With emissions regulations becoming stricter, the upper echelons of the 911 range will need to undergo even more dramatic changes to make the cut, which brings us to the necessity to include hybrid technology in the next generation 911 (tentatively called Type 992).
Porsche has been a clear proponent of plug-in hybrid technology and has implemented it into the Cayenne, Panamera, and 918 Spyder. But with the 911, as Walliser elaborates, the issue becomes more precarious as it involves the brand’s most historically significant and fiercely protected model.
"It has to feel like a Porsche and like a 911. It must drive like these cars always drive," says Walliser, with Motoring Australia speculating that the first iterations to adopt this technology are to be paired with normally aspirated engines.
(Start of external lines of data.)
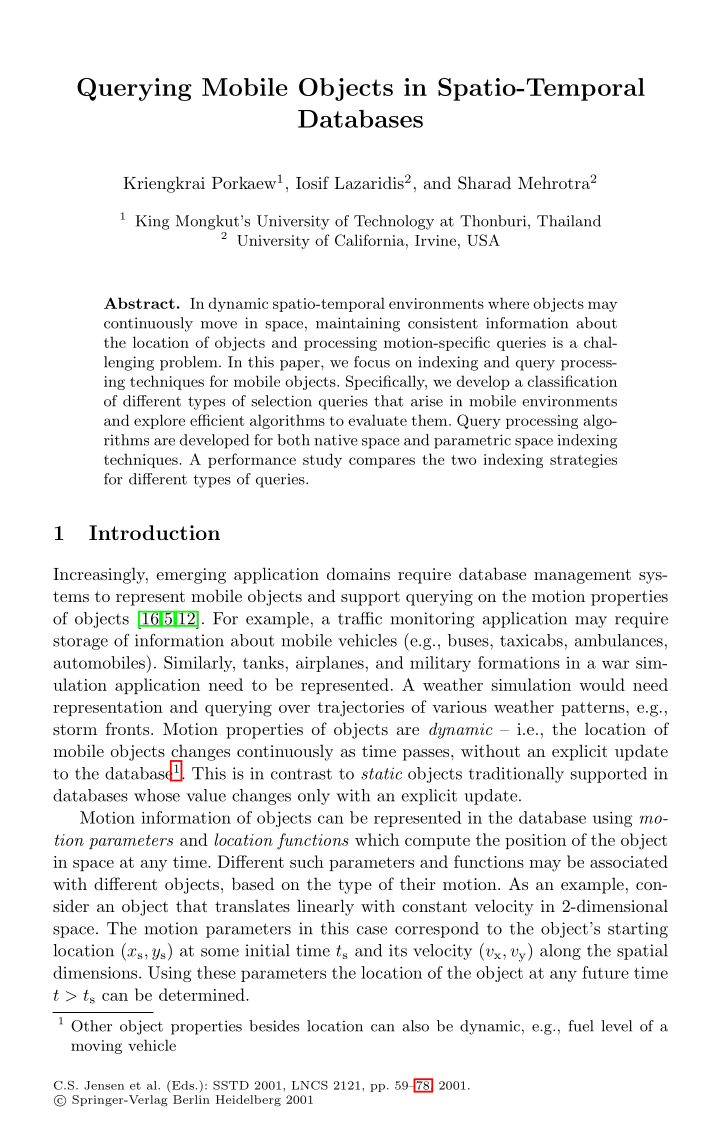  What do you see at coordinates (152, 222) in the document?
I see `King` at bounding box center [152, 222].
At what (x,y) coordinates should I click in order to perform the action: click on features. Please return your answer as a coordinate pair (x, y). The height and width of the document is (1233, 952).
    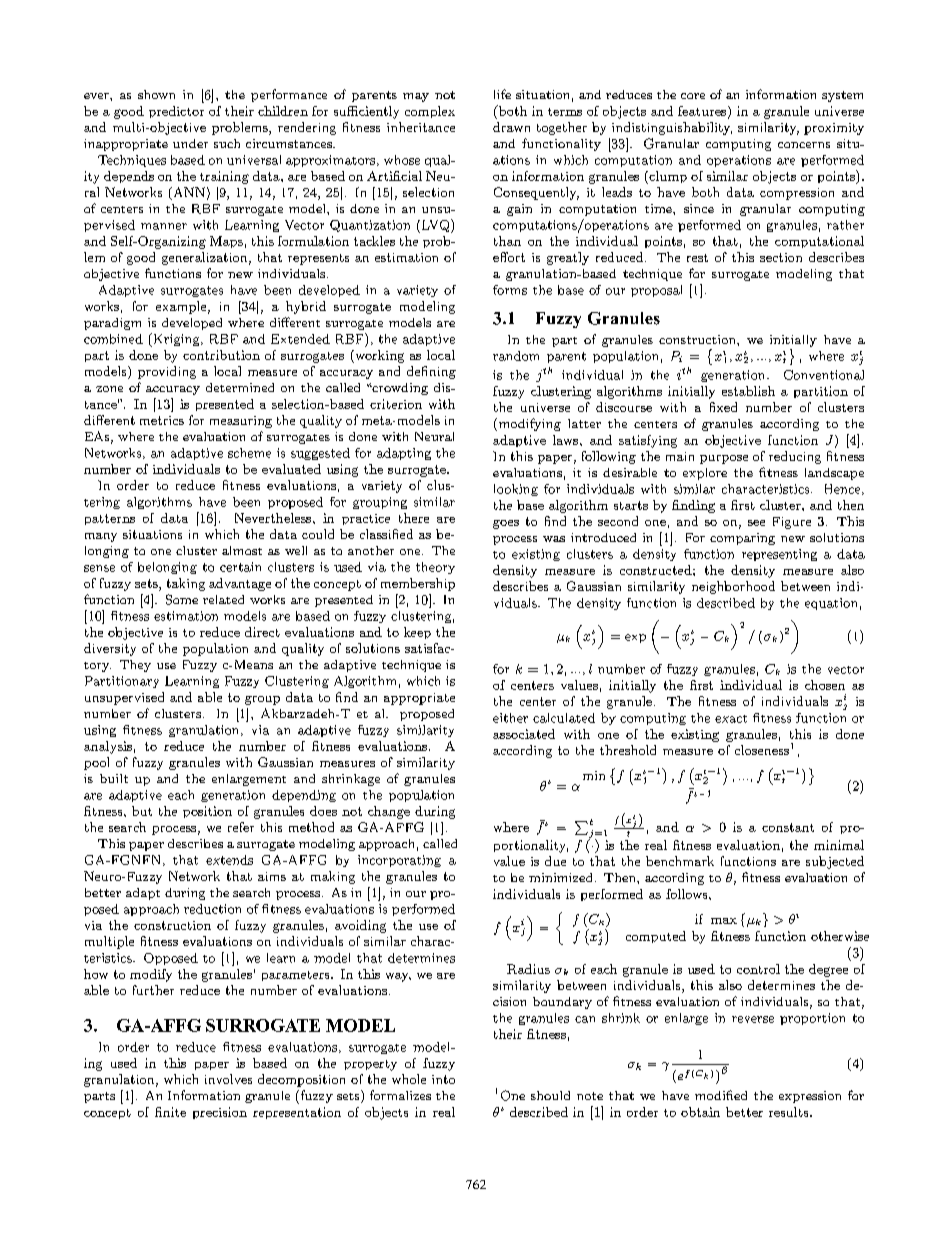
    Looking at the image, I should click on (703, 112).
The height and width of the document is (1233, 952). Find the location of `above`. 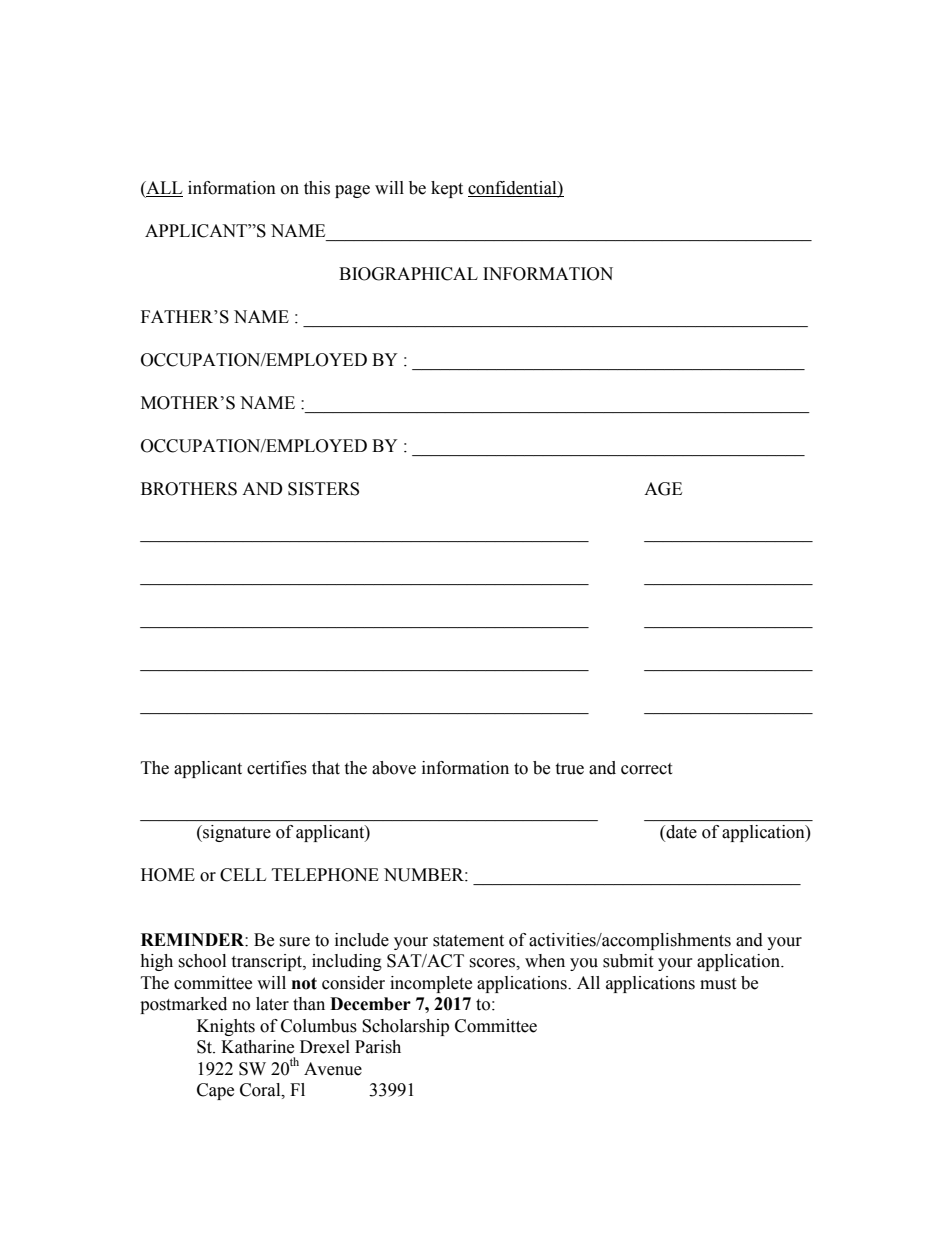

above is located at coordinates (394, 768).
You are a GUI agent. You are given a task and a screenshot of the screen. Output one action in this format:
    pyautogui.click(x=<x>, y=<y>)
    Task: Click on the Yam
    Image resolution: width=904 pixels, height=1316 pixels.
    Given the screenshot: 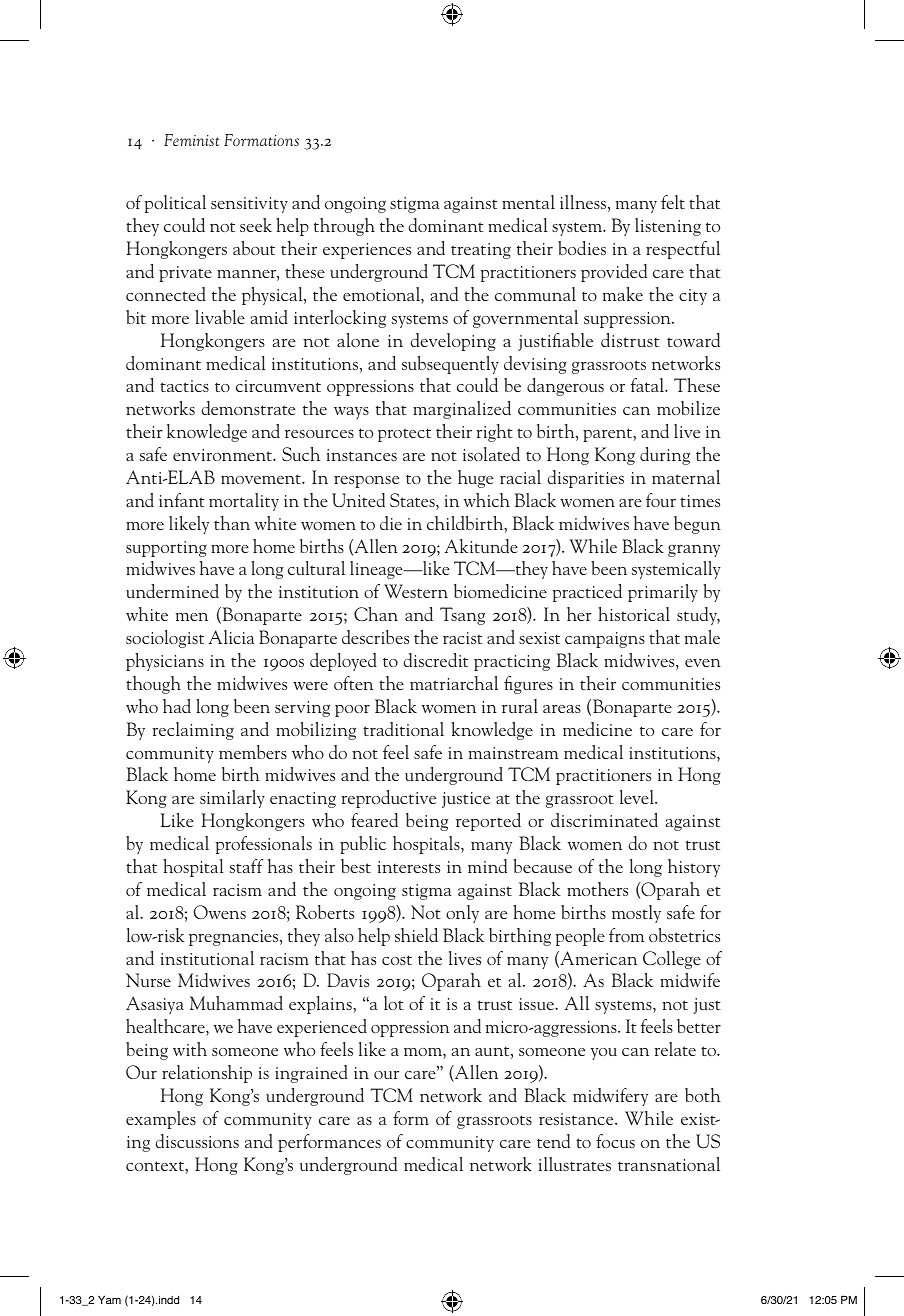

“I would say normally aspirated [engines] are the better choice [for 911 hybrid]. You save the weight of the turbo and you have the low-end torque of the electric motors so that fits normally better. I expect we'll end up with every model line with a plug-in hybrid.”
However, Dr. Wolfgang Hatz, head of research and development at Porsche, is the man who ultimately will have the final say on the matter. Walliser says that Hatz, though, is also advocating the pairing of naturally aspirated engines and hybrid technology.
Dr. Hatz told Motoring.com.au, “Personally I'm a strong supporter of hybrid technology. I push hard for this. I tell you if it improves performance, then we need it on our sports cars. If it's fun to drive, people will want that.”